Exercise details >> Set out each line from the following listing that includes the word "Given".

Records for this exercise >>
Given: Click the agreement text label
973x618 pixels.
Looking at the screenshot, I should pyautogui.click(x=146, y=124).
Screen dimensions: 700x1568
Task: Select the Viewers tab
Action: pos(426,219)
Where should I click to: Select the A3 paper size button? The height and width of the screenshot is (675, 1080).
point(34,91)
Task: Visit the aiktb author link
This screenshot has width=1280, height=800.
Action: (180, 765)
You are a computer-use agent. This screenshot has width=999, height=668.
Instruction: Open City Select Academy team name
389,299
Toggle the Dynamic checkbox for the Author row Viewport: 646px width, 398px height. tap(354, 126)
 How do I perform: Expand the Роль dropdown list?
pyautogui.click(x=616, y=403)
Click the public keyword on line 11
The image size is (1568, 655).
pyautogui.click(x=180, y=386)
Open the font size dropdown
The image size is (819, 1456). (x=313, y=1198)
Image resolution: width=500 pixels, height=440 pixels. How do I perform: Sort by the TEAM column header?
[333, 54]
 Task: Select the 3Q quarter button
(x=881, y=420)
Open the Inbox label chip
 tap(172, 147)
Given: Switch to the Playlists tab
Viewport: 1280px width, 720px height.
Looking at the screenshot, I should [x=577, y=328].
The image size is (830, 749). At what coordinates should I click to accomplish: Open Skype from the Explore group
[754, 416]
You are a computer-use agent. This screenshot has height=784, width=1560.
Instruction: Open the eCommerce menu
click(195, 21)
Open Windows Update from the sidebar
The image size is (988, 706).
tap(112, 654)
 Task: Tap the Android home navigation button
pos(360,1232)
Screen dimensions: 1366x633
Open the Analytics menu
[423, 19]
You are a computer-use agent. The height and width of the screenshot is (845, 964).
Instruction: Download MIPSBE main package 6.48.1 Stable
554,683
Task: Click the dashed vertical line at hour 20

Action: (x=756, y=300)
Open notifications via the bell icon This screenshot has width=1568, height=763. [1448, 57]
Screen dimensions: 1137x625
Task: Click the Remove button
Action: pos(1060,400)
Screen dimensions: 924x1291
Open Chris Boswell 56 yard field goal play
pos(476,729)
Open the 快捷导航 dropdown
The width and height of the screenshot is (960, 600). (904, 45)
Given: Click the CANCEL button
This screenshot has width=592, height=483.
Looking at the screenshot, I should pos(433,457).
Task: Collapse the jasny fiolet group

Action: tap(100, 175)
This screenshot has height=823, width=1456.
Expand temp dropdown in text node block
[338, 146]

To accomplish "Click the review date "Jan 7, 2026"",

Result >>
Given: Click the agreement text label
Given: Switch to the Playlists tab
Given: Click the CANCEL button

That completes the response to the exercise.